**TEXT EXTRACT**
>>>

Typically the polishing pad material is wetted with the chemical polishing solution or slurry with a chemically reactive agent, and, assuming a “standard” polishing pad, abrasive particles. For example, the slurry can include KOH (Potassium Hydroxide) and fumed-silica particles. However, some polishing processes are “abrasiveless”.
The polishing head 12 applies pressure to the substrate 14 against the polishing pad 18 as the platen rotates about its central axis 24. In addition, the polishing head 12 is usually rotated about its central axis 26, and translated across the surface of the platen 16 via a translation arm 28. However, it is also possible for the polishing system to use a linear belt, for just the polishing pad or the substrate to move, or for the polishing surface or the substrate to undergo different types of motion. The pressure and relative motion between the substrate and the polishing surface, in conduction with the polishing solution, result in polishing of the substrate.
A hole 30 is formed in the top surface of the platen 16 and is aligned with a window 36 formed in the overlying polishing pad 18. At least part of the hole 30 can be filled with a transparent solid piece 31, such as a quartz block. The hole 30 and the window 36 are positioned such that they have a view of the substrate 14 held by the polishing head 12 during a portion of the platen's rotation, regardless of the translational position of the head 12.

<<<

**GIVEN DATA**
>>>

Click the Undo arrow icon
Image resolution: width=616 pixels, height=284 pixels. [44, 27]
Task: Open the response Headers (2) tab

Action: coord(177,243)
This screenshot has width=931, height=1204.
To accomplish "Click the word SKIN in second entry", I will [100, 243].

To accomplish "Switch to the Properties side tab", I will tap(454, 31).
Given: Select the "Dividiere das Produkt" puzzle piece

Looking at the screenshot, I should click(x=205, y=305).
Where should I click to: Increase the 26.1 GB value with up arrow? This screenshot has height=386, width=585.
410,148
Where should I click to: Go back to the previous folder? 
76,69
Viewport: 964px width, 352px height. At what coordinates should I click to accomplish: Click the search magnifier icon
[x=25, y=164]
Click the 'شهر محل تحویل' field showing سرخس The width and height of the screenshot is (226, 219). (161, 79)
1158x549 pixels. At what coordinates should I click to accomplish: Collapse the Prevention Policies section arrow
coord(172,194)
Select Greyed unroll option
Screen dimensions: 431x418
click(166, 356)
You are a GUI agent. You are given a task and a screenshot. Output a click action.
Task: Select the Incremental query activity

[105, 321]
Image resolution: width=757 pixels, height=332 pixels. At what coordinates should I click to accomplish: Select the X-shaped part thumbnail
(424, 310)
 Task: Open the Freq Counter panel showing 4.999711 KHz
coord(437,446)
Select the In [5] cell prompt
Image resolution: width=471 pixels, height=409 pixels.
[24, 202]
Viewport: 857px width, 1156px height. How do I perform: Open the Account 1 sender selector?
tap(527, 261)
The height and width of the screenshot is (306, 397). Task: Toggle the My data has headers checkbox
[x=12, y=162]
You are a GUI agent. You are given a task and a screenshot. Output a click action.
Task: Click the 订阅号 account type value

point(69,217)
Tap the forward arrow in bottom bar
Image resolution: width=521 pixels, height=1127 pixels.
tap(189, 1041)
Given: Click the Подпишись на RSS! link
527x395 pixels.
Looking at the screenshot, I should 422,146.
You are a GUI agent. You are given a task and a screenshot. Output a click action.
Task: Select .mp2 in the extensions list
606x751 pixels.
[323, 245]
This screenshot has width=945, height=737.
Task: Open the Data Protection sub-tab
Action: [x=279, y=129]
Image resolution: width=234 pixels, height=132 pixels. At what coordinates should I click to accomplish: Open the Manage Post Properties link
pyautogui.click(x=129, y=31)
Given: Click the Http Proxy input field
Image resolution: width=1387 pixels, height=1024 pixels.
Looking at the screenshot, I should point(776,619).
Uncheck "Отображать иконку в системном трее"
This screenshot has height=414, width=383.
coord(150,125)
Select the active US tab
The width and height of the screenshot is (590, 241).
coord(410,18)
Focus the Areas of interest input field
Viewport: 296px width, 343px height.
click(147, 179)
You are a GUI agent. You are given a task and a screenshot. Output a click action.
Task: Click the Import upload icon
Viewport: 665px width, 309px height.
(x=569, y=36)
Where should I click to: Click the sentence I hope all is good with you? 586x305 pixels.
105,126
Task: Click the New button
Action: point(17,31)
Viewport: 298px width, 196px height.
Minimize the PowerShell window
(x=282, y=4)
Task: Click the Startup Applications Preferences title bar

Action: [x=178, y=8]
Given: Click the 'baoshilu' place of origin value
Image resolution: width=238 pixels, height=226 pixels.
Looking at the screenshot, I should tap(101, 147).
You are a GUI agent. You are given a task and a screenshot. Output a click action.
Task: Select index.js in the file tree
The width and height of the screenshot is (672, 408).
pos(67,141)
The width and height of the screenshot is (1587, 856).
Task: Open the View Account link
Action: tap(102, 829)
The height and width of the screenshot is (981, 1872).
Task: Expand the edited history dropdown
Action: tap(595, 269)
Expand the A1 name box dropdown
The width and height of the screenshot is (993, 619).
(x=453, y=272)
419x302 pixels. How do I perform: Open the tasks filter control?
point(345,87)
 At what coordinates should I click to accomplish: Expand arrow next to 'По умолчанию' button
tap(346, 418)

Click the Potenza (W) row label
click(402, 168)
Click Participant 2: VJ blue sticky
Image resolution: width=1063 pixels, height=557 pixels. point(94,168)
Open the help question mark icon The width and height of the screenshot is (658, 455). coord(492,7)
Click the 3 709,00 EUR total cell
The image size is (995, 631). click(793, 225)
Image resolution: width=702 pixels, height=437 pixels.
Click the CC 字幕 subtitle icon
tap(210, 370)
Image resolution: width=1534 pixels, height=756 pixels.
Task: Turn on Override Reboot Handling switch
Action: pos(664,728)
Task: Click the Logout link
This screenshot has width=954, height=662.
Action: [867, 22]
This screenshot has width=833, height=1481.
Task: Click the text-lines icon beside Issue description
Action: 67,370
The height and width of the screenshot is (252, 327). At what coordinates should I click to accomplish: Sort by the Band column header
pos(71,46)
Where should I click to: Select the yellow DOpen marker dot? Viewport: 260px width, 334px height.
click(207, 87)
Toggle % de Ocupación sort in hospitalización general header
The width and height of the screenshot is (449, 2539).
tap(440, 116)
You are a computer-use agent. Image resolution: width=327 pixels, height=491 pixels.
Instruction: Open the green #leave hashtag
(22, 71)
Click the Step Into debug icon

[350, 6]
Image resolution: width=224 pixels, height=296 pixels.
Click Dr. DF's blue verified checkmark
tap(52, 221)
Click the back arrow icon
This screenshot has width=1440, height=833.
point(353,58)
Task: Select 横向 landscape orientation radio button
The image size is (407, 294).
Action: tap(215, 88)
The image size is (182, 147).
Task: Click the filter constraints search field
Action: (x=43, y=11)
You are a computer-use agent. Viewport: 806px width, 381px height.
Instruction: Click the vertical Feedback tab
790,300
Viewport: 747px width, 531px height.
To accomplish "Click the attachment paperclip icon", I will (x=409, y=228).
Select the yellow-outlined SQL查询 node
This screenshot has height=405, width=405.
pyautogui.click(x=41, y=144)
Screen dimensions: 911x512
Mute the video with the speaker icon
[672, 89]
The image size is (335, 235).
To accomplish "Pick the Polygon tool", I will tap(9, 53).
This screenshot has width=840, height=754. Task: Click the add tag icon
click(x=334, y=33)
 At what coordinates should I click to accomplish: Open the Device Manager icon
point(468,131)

<<<

**WRITTEN EXERCISE 1**
According to the polishing text, what can fill at least part of the hole 30 in the platen?
**WRITTEN EXERCISE 2**
Rewrite the records as a JSON list of strings, one string per line and no blank lines. Begin at the first line of the records and stop after the line that contains "[x=12, y=162]".

**TASK RESULT 1**
A transparent solid piece 31, such as a quartz block.

**TASK RESULT 2**
[
  "Click the Undo arrow icon",
  "Image resolution: width=616 pixels, height=284 pixels. [44, 27]",
  "Task: Open the response Headers (2) tab",
  "Action: coord(177,243)",
  "This screenshot has width=931, height=1204.",
  "To accomplish \"Click the word SKIN in second entry\", I will [100, 243].",
  "To accomplish \"Switch to the Properties side tab\", I will tap(454, 31).",
  "Given: Select the \"Dividiere das Produkt\" puzzle piece",
  "Looking at the screenshot, I should click(x=205, y=305).",
  "Where should I click to: Increase the 26.1 GB value with up arrow? This screenshot has height=386, width=585.",
  "410,148",
  "Where should I click to: Go back to the previous folder? ",
  "76,69",
  "Viewport: 964px width, 352px height. At what coordinates should I click to accomplish: Click the search magnifier icon",
  "[x=25, y=164]",
  "Click the 'شهر محل تحویل' field showing سرخس The width and height of the screenshot is (226, 219). (161, 79)",
  "1158x549 pixels. At what coordinates should I click to accomplish: Collapse the Prevention Policies section arrow",
  "coord(172,194)",
  "Select Greyed unroll option",
  "Screen dimensions: 431x418",
  "click(166, 356)",
  "You are a GUI agent. You are given a task and a screenshot. Output a click action.",
  "Task: Select the Incremental query activity",
  "[105, 321]",
  "Image resolution: width=757 pixels, height=332 pixels. At what coordinates should I click to accomplish: Select the X-shaped part thumbnail",
  "(424, 310)",
  " Task: Open the Freq Counter panel showing 4.999711 KHz",
  "coord(437,446)",
  "Select the In [5] cell prompt",
  "Image resolution: width=471 pixels, height=409 pixels.",
  "[24, 202]",
  "Viewport: 857px width, 1156px height. How do I perform: Open the Account 1 sender selector?",
  "tap(527, 261)",
  "The height and width of the screenshot is (306, 397). Task: Toggle the My data has headers checkbox",
  "[x=12, y=162]"
]